## Material for this exercise
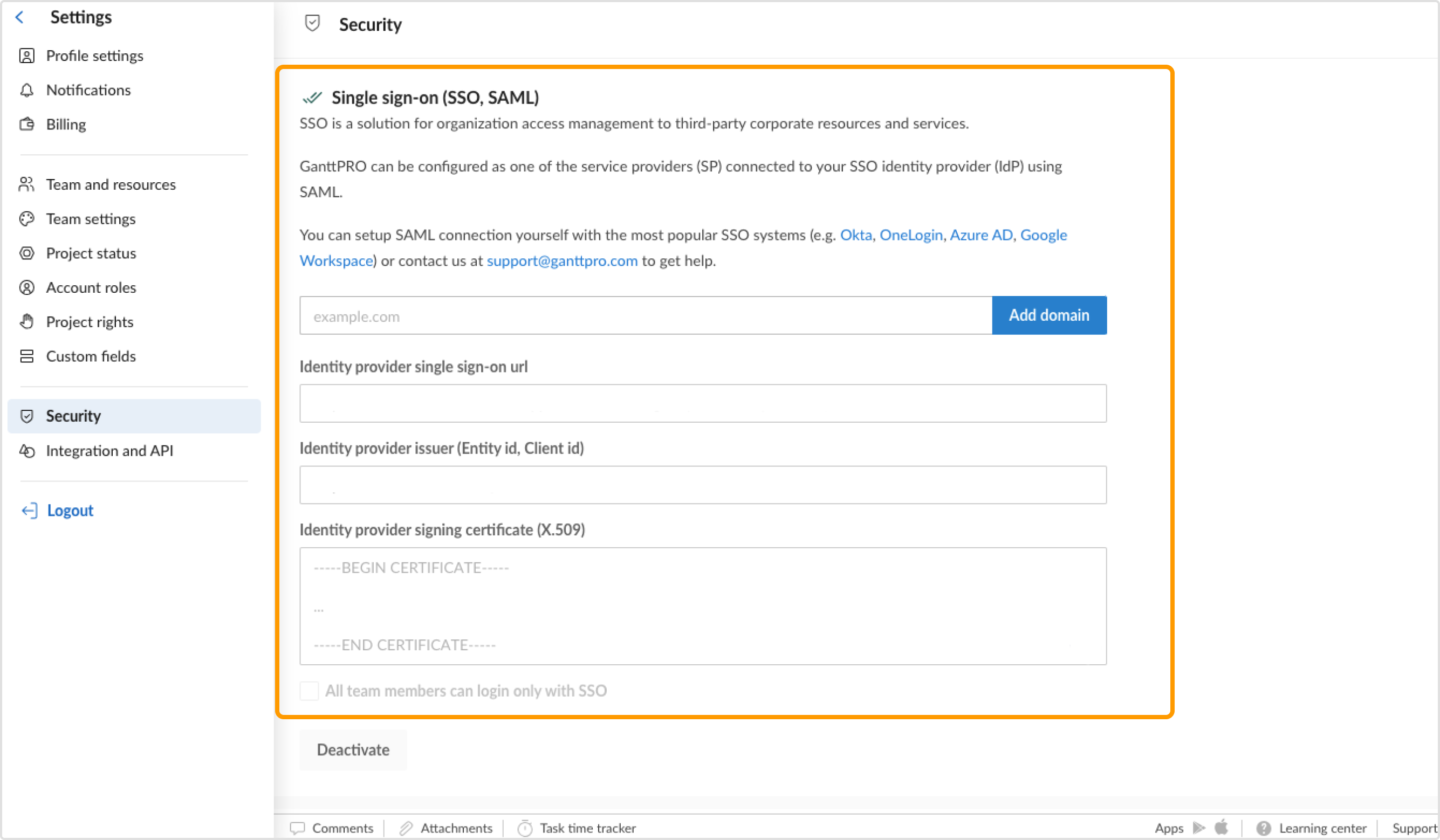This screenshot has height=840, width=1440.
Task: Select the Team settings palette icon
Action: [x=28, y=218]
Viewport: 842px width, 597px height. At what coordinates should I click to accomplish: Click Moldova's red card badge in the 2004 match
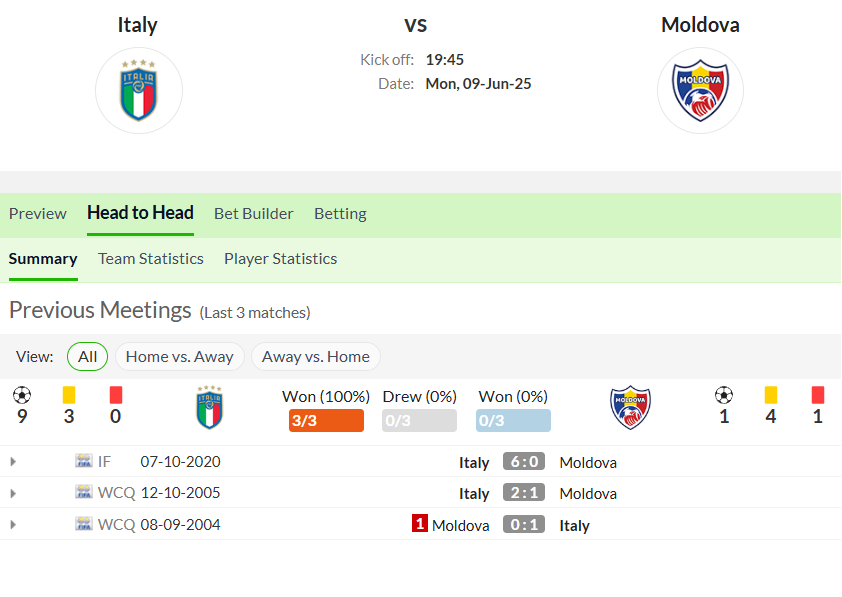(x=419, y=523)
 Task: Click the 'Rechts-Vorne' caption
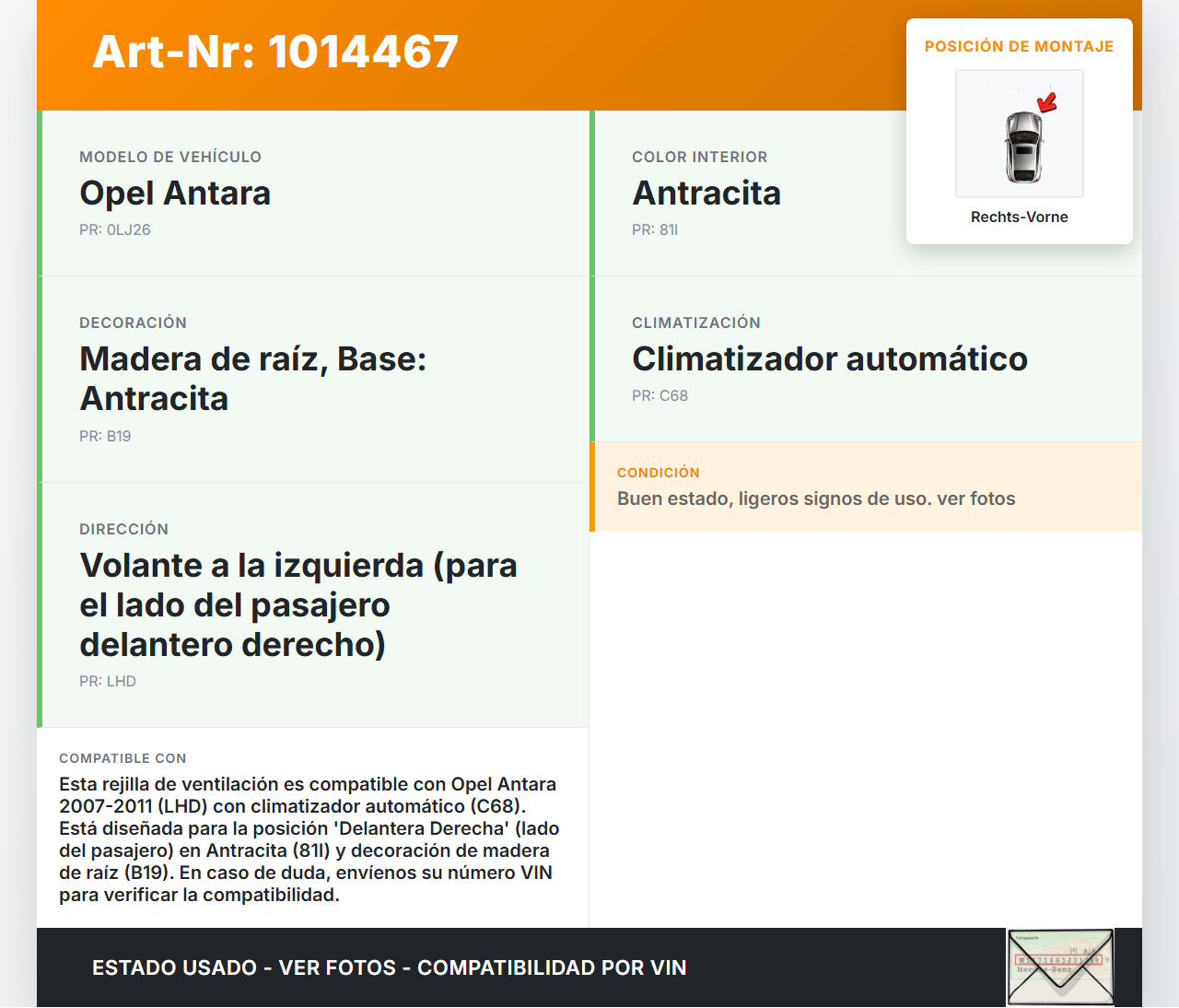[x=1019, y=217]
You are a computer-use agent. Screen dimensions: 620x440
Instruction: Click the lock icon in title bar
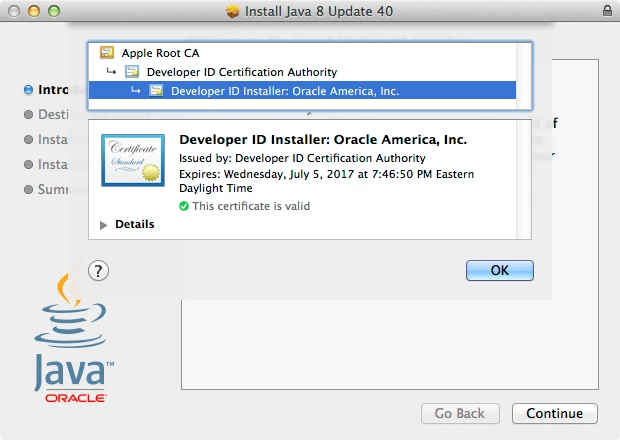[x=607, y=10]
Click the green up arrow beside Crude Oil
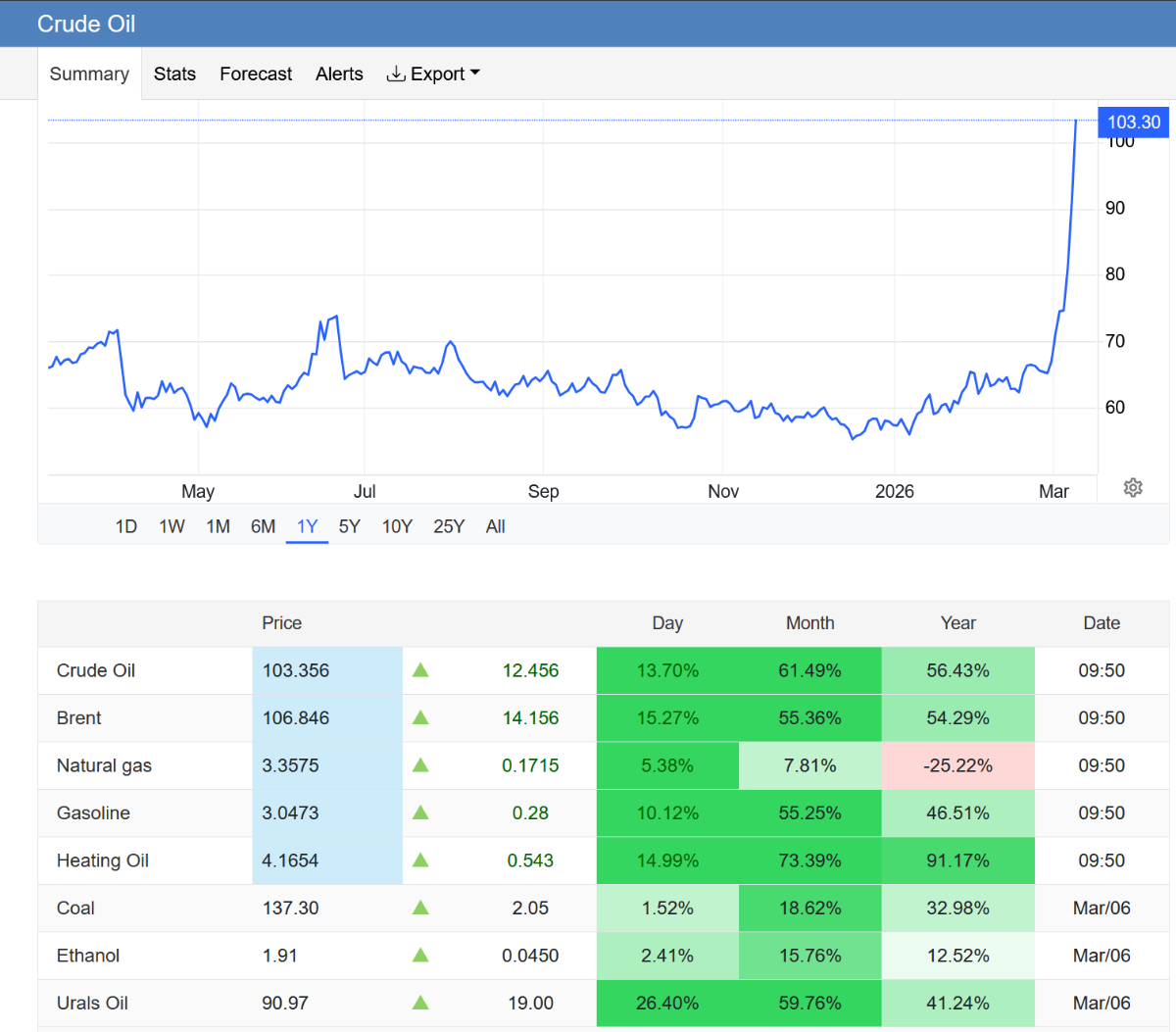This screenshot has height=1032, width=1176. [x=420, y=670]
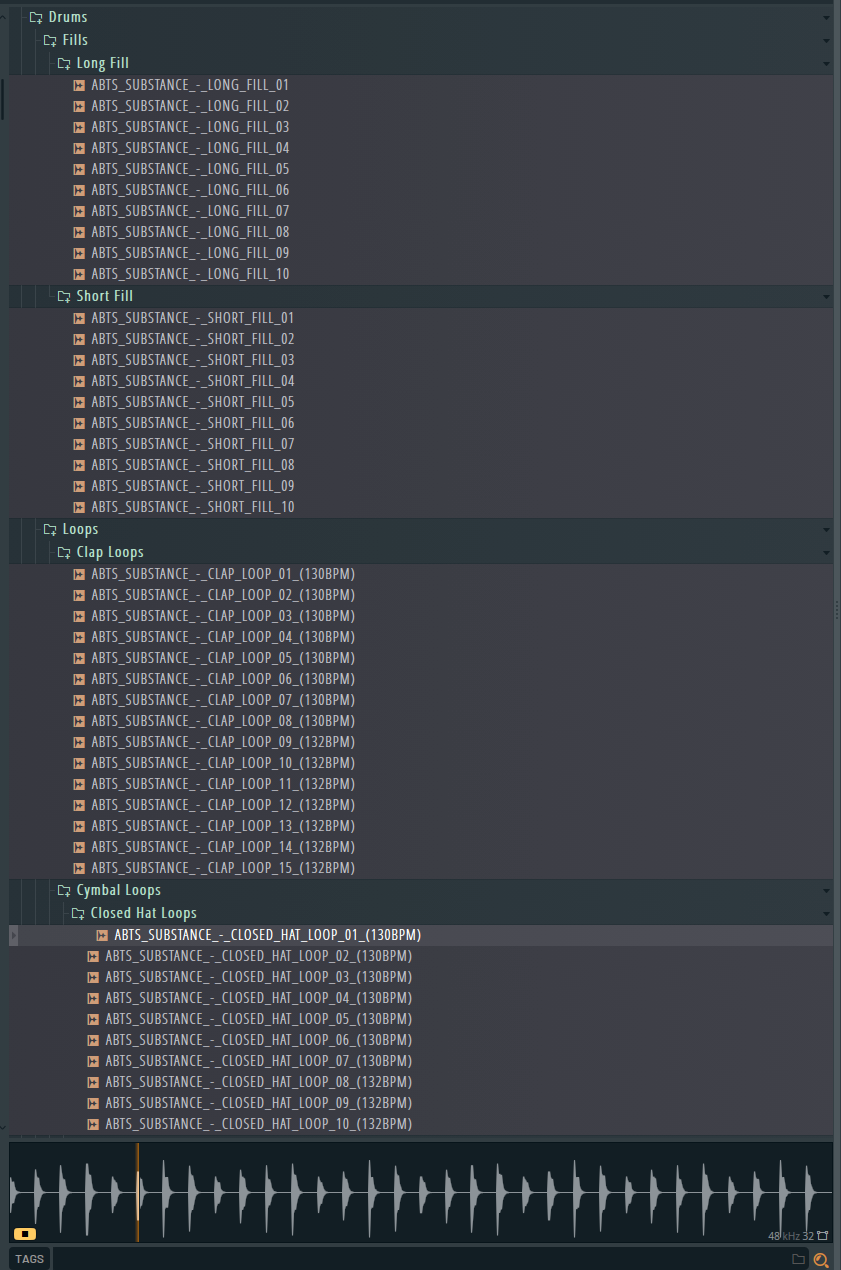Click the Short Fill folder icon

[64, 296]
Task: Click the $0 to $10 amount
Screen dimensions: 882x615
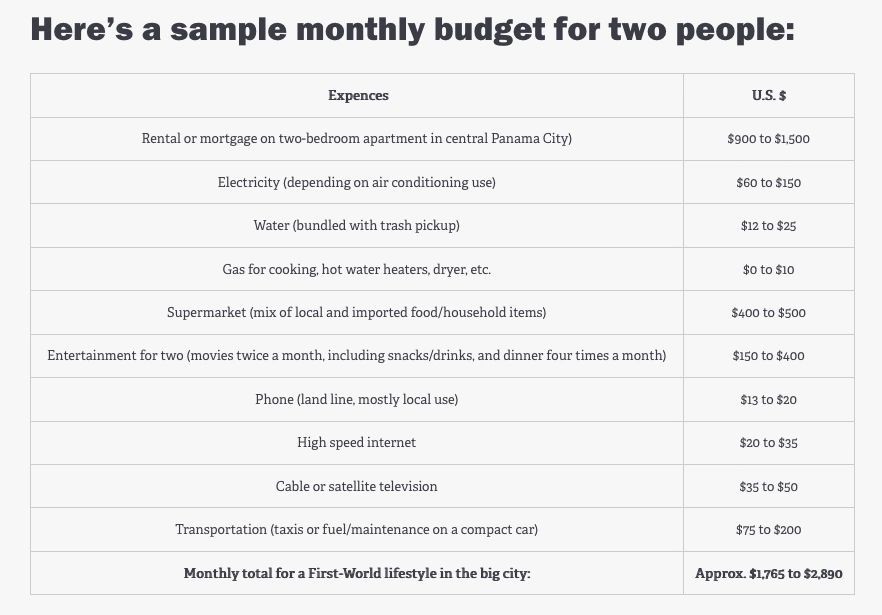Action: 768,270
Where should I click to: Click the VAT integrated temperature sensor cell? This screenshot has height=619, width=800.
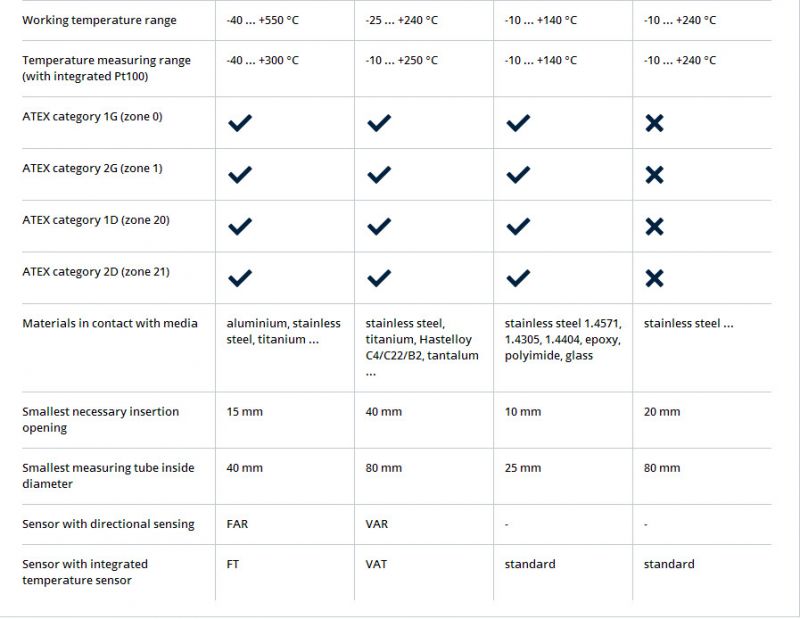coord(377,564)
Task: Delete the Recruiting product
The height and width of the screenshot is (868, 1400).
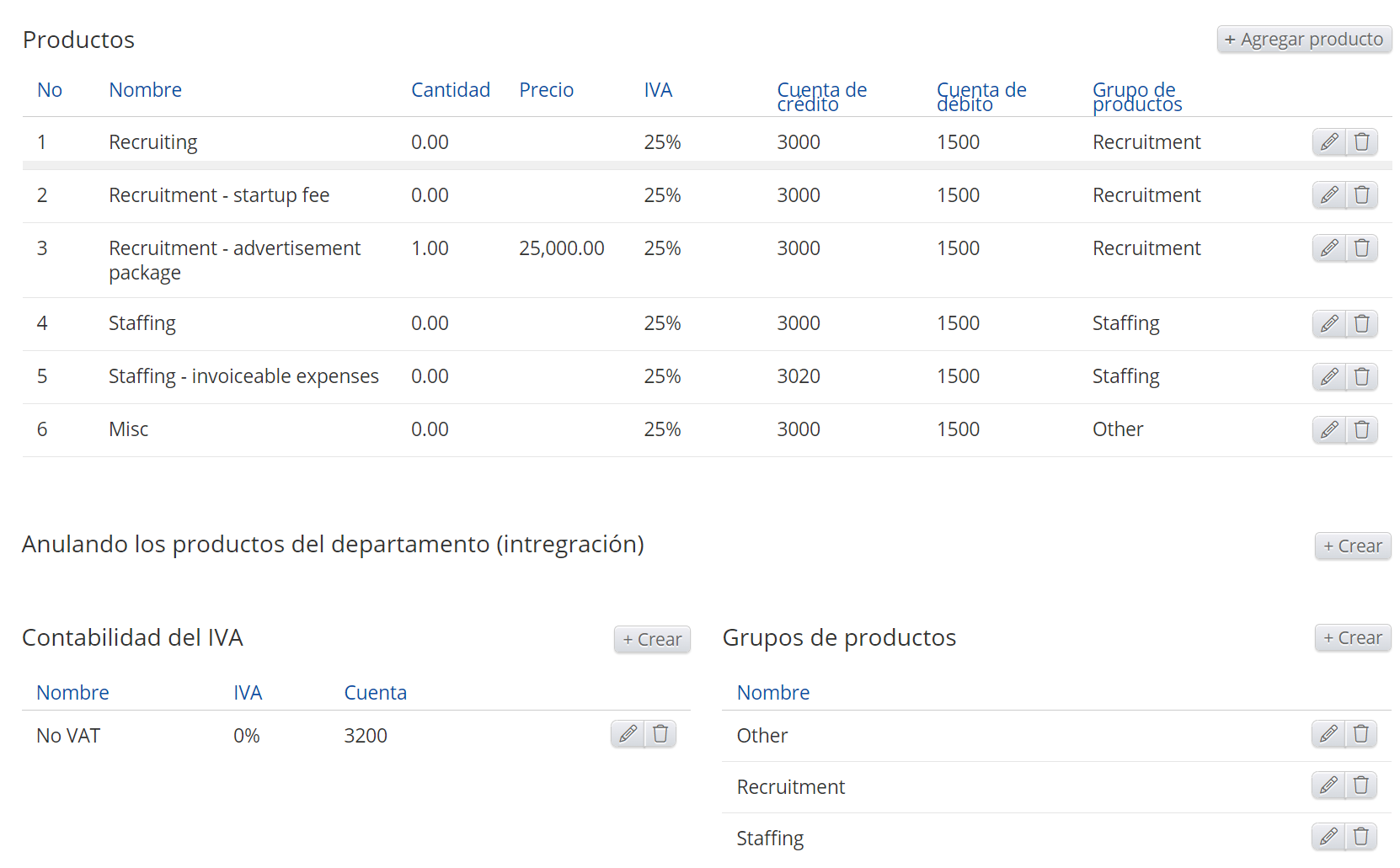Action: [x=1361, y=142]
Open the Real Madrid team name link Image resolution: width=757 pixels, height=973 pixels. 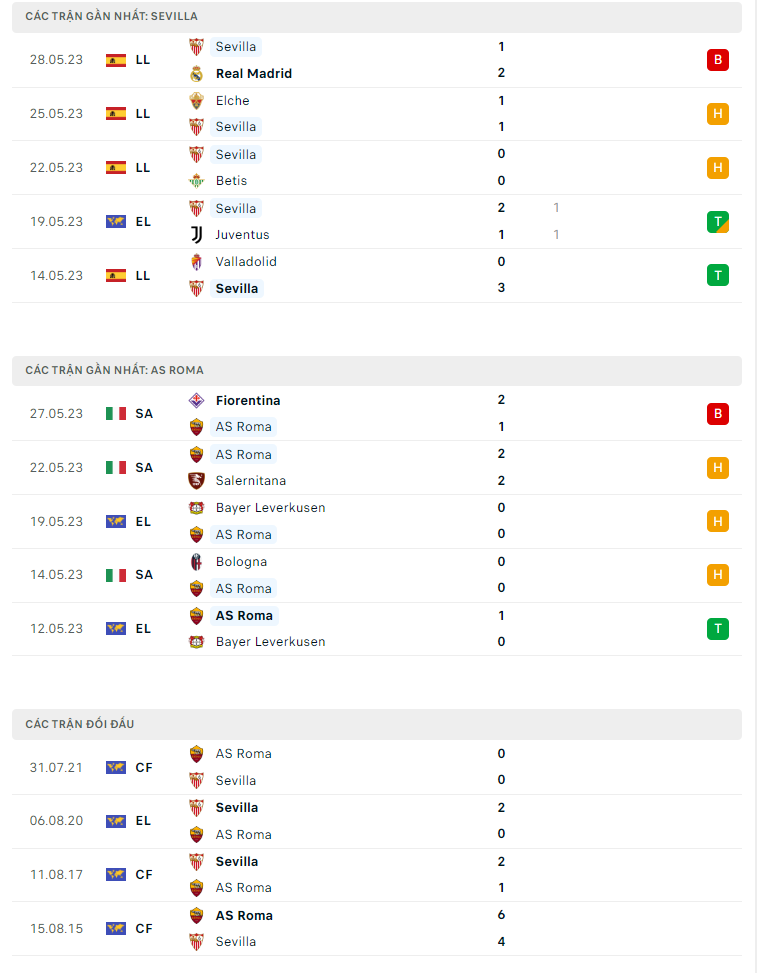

## What is needed
Your answer should consist of the lines above between those holding "You are a computer-use" and "Task: Delete the Recruiting product", inclusive, reproduced word for word and without pictures.

## Answer to this task
You are a computer-use agent. Screen dimensions: 620x440
Instruction: Click the lock icon in title bar
[x=607, y=10]
Click the green up arrow beside Crude Oil
This screenshot has height=1032, width=1176. [x=420, y=670]
Click the Short Fill folder icon

[64, 296]
Task: Click the $0 to $10 amount
Screen dimensions: 882x615
Action: 768,270
Where should I click to: Click the VAT integrated temperature sensor cell? This screenshot has height=619, width=800.
coord(377,564)
Task: Delete the Recruiting product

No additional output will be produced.